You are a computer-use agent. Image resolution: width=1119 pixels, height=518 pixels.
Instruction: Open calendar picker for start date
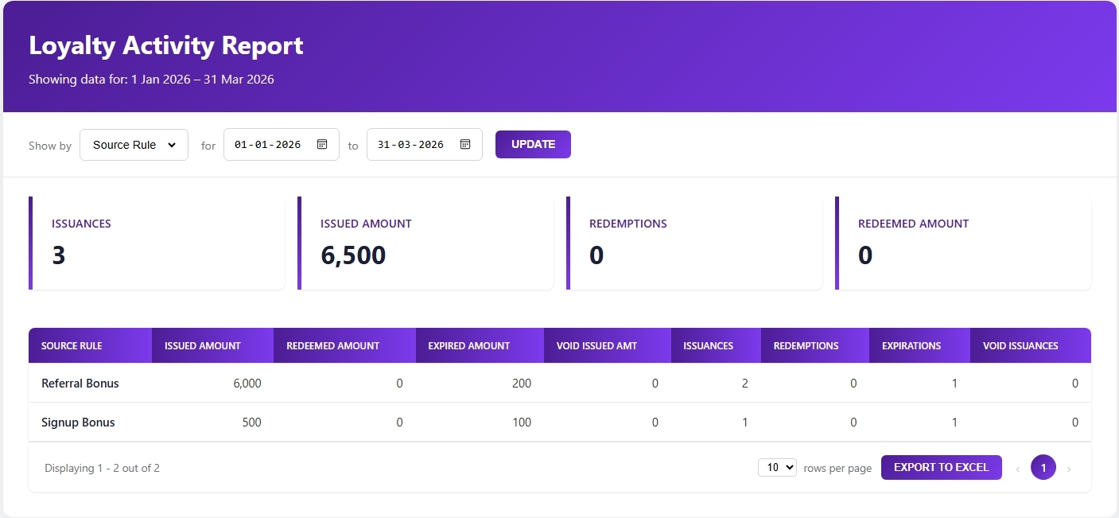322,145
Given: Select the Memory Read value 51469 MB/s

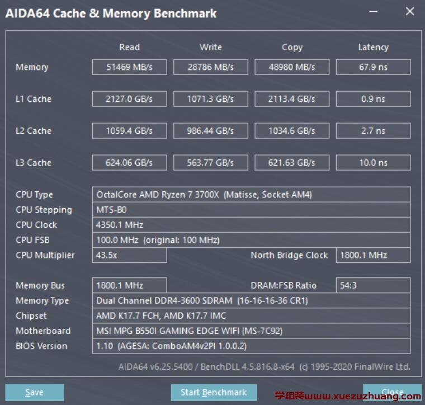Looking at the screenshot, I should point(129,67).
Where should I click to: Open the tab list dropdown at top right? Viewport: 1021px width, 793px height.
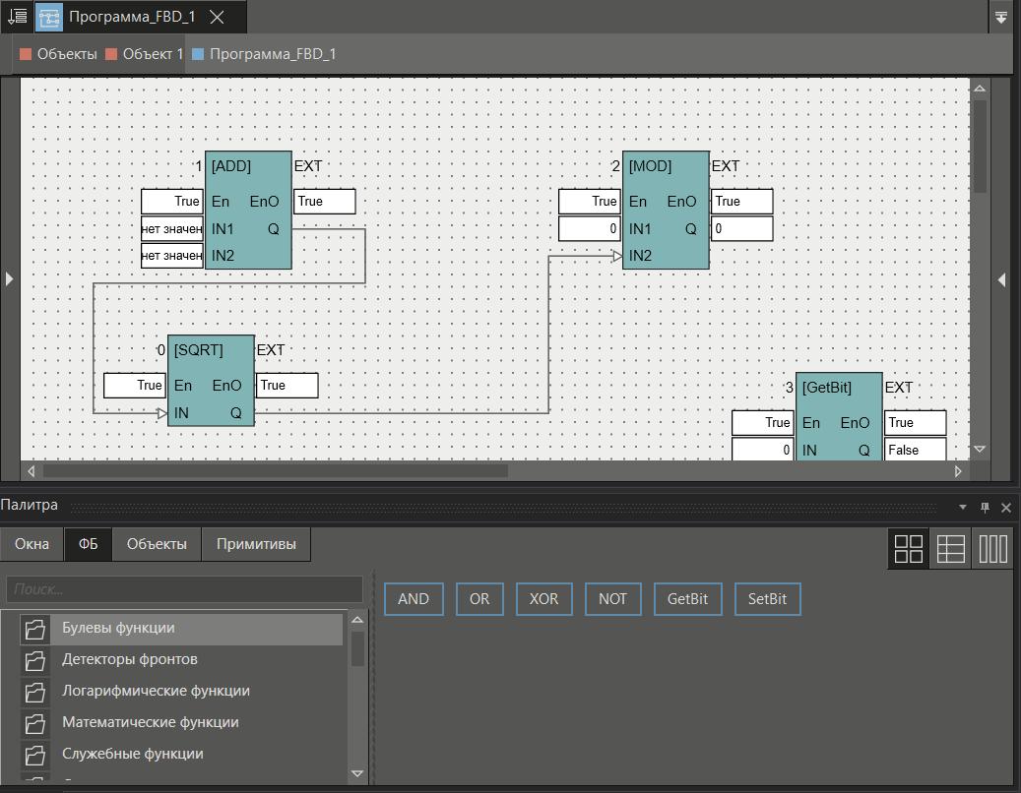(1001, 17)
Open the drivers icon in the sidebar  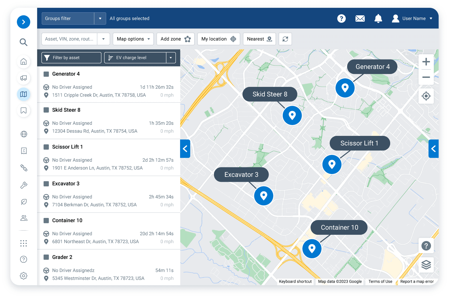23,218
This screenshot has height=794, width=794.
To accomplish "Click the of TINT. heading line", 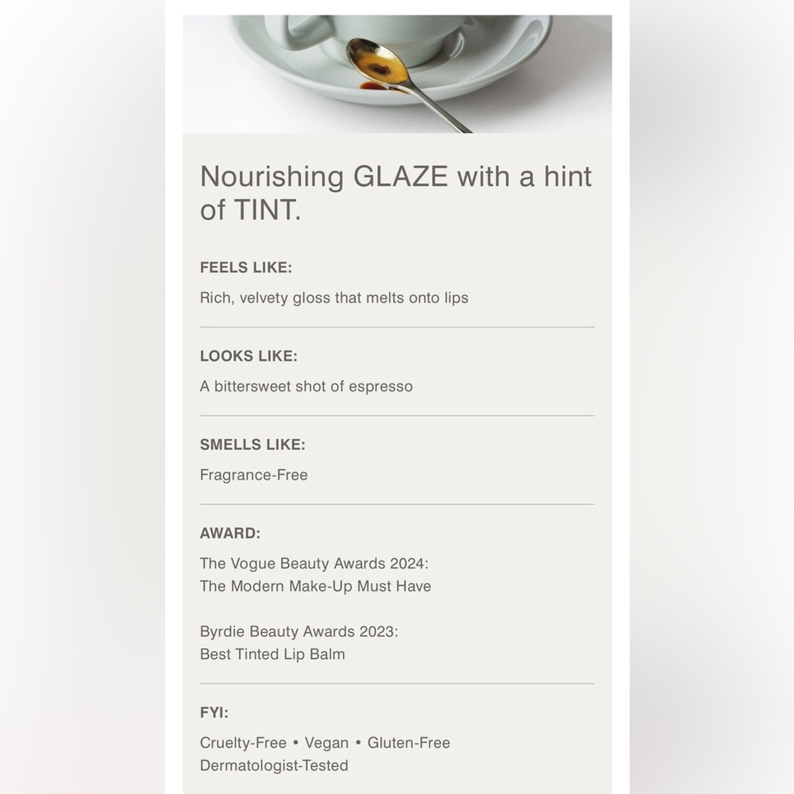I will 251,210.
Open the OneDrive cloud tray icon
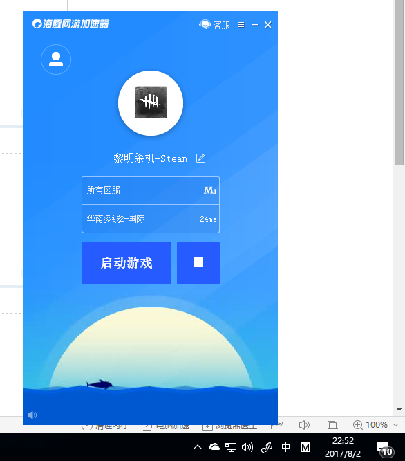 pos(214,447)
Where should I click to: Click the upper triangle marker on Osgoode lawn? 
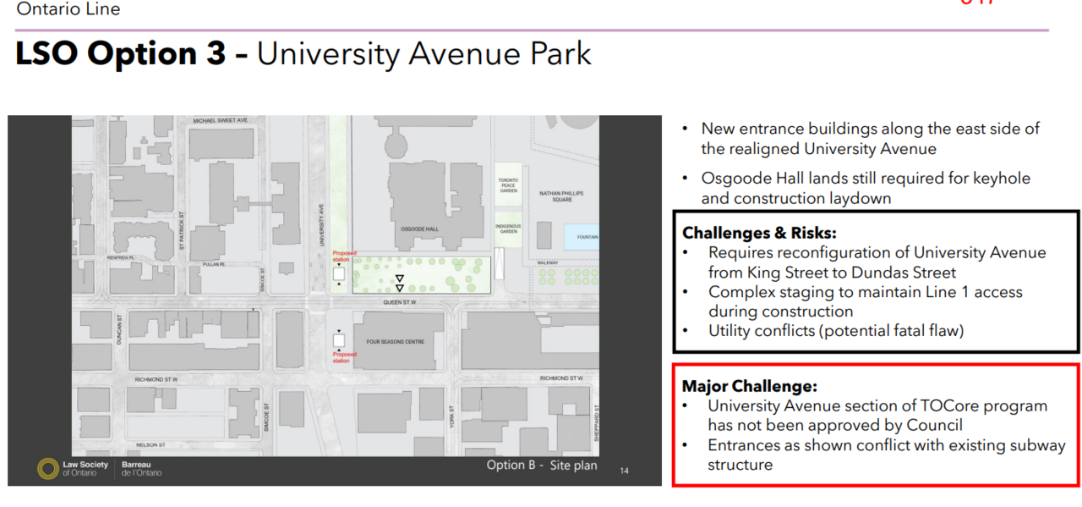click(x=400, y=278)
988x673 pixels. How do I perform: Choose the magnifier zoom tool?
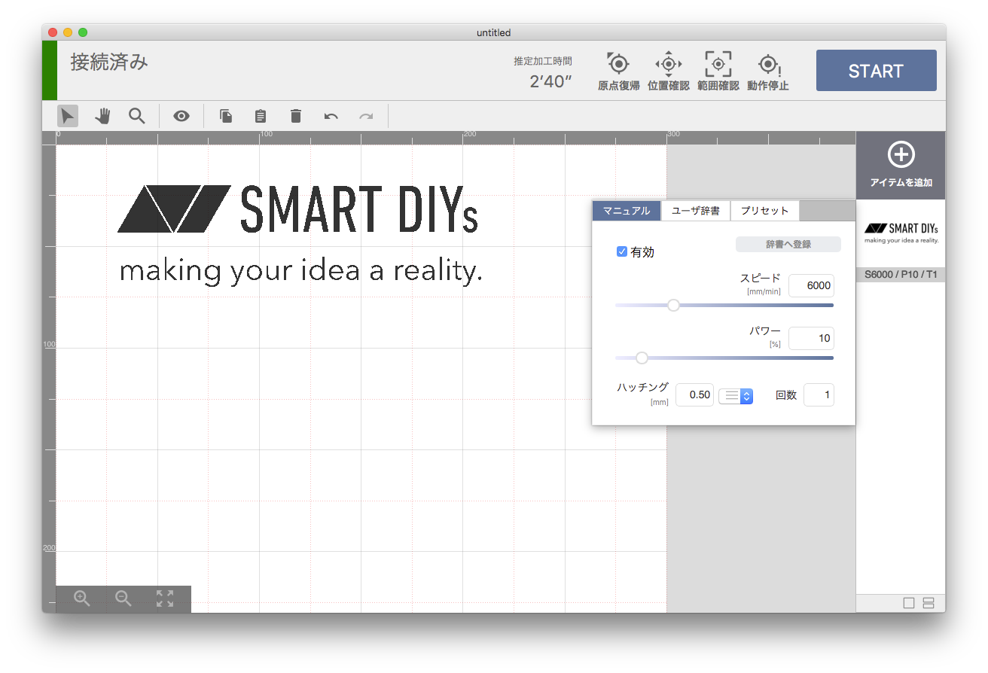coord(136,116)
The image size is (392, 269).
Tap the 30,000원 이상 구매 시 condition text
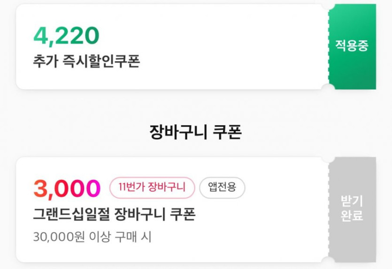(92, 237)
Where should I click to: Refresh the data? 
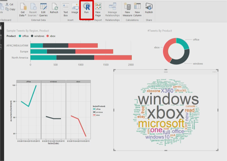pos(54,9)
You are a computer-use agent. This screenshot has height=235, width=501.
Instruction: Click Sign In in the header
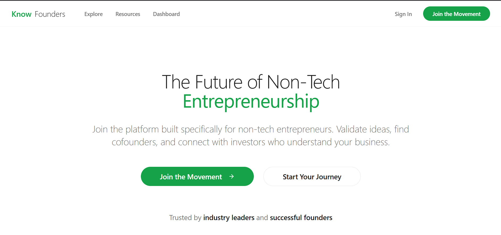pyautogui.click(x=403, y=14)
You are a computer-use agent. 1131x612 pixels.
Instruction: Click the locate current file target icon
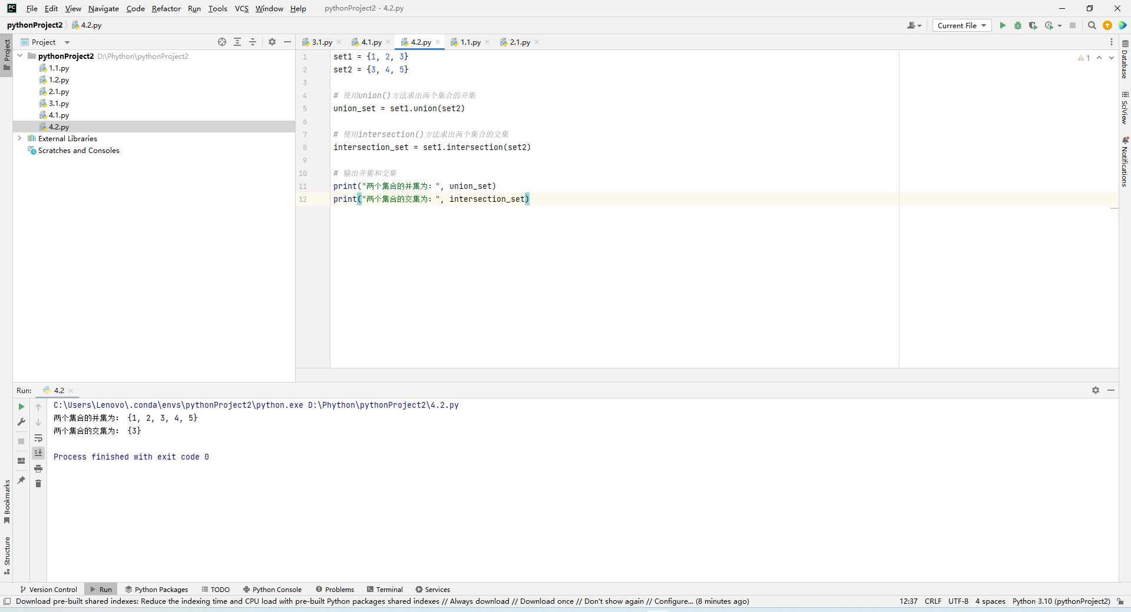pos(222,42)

→ **What is being asked**
Reproduce each line from the listing above that includes the word "This".

→ **Task response**
This screenshot has height=794, width=794.
You are a computer-use agent. This screenshot has height=235, width=501.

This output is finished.